14 Aug /17

Reimbursement

Reimbursement – Word of the day - EVS Translations
Reimbursement – Word of the day – EVS Translations

The word reimbursement entered the English language circa 1520s, formed by a derivation from the Middle French embourser (em ‘in’ plus borser ‘to get money’), where the root borse derives from the Medieval Latin bursa ‘money bag, leather purse’ and the meaning first recorded in the 1570s, whereas the noun bourse to mean ‘a place of meeting for merchants, a stock exchange’, appears circa three centuries later.

The first English source, to use the term reimbursement, is the Records of the Convention of the Royal Burghs of Scotland from 1591, followed by the first edition of The history of Great Britain under the conquests of the Romans, Saxons, Danes and Normans from 1611, where John Speed records that: “The King had restored Brest in Britaine to the Duke, upon reimbursement of the money lent,” referring to the sums of money Kind Richard has been receiving during his reign from his cousin the Duke of Britaine as a repayment for the loans taken from the ancestors of King Richard, as the Kind himself reaffirmed: “The truth it is that our cousin the Duke of Britaine had satisfied all such sums of money as our progenitors lent into him, and to his ancestors upon gage of the town of Brest, for the which reason and conscience will no less but that the town should be thereupon be to him restored.”

SUPPLIED DATA —
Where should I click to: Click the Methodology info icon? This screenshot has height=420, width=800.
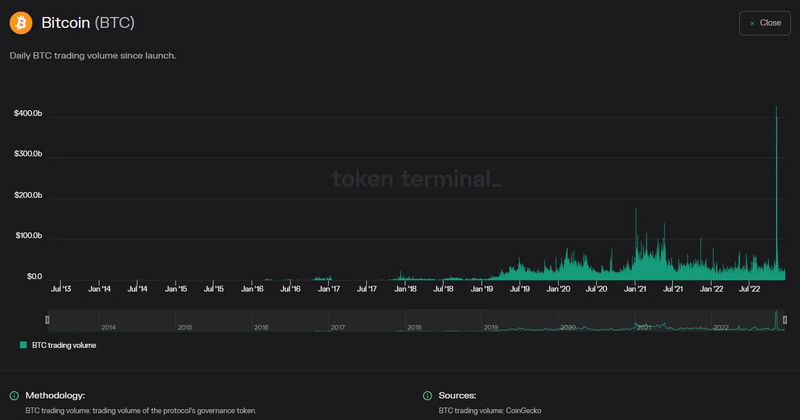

TASK TO CARRY OUT — Reproduce the reimbursement word-of-the-day entry verbatim, from "Reimbursement – Word of the day - EVS" up to and including "three centuries later.".

OUTPUT OF THE EXERCISE —
Reimbursement – Word of the day - EVS Translations
Reimbursement – Word of the day – EVS Translations

The word reimbursement entered the English language circa 1520s, formed by a derivation from the Middle French embourser (em ‘in’ plus borser ‘to get money’), where the root borse derives from the Medieval Latin bursa ‘money bag, leather purse’ and the meaning first recorded in the 1570s, whereas the noun bourse to mean ‘a place of meeting for merchants, a stock exchange’, appears circa three centuries later.